En fin de compte, il désire éperdument une femme qui rit encore devant un simple baiser, mais recule quand il lui est destiné ou se fait insistant. Voilà en quoi la fin ne pouvait être autre. Cela fait que c'est une histoire d'amour poignante et impossible, bouleversante et intense, dont la mort est l'aboutissement tragique mais inévitable. Et pourquoi, finalement, "Il est certaines histoires dont personne ne souhaite être le héros."

Parallèlement, un reproche toujours d'actualité ressort de Giorgino. Reproche fait à la société qui, depuis qu'elle existe, tend à détruire systématiquement tout ce qu'elle ne comprend pas, par peur autant que par lâcheté. Et cette incompréhension entraîne inévitablement une violence et un rejet plutôt qu'une aide, qu'une main tendue vers l'autre, aussi différent soit-il.

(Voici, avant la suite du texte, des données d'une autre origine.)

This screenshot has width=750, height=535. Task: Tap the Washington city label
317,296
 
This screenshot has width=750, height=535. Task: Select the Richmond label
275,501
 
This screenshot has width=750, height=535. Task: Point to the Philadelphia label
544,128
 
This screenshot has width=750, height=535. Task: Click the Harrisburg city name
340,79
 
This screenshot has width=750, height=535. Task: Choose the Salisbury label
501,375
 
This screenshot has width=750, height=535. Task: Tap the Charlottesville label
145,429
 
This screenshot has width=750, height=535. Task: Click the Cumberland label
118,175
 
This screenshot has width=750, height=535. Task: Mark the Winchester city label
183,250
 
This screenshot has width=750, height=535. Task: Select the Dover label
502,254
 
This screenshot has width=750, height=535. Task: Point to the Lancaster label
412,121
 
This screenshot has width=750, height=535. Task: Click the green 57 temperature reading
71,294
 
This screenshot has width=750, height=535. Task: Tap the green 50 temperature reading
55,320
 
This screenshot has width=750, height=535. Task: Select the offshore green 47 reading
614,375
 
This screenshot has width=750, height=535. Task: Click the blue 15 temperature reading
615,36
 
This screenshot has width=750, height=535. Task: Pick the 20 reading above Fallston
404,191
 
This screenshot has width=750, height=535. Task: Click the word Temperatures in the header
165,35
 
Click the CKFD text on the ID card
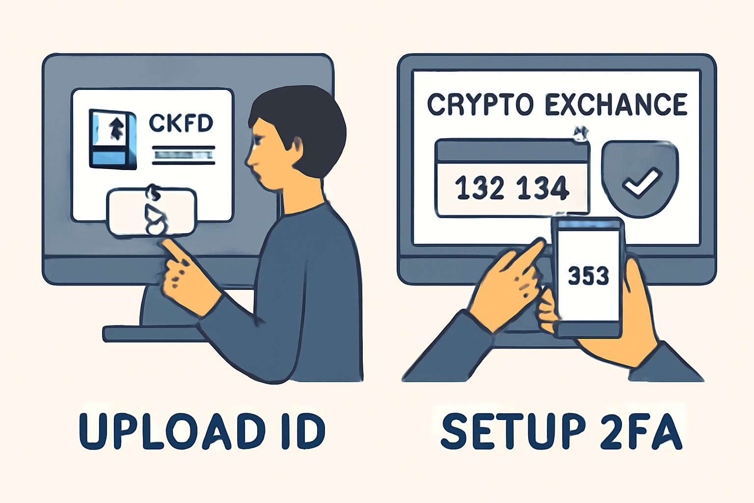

Et qui est la cause même, dans le film, de la mort d'une grande partie de cette société sclérosée. En effet, ce n'est rien d'autre que le rejet cruel des villageoises qui pousse Catherine dans ses derniers retranchements, la mettant hors d'elle et l'incitant à courir dans l'église pour souffler les cierges, dressés là comme symbole de chaque homme parti au combat. Il ne restera qu'une seule flamme. Et un seul homme rentrera des tranchées. Un seul...

Bien sûr, on peut se demander pourquoi Giorgino n'a pas su trouver son public s'il ne présente que peu de défauts pour tant de qualités. A cela, une seule réponse : si Giorgino n'a pas trouvé son public, c'est sans doute simplement parce qu'il est bien trop farmerien, sombre et torturé. Ce côté angoissant, cette façon de flirter avec la folie s'ajoute à la longueur inhabituelle du film pour en faire une oeuvre réservée à un public averti. Mais cela n'enlève rien de la beauté troublante et de l'intensité oppressante de Giorgino.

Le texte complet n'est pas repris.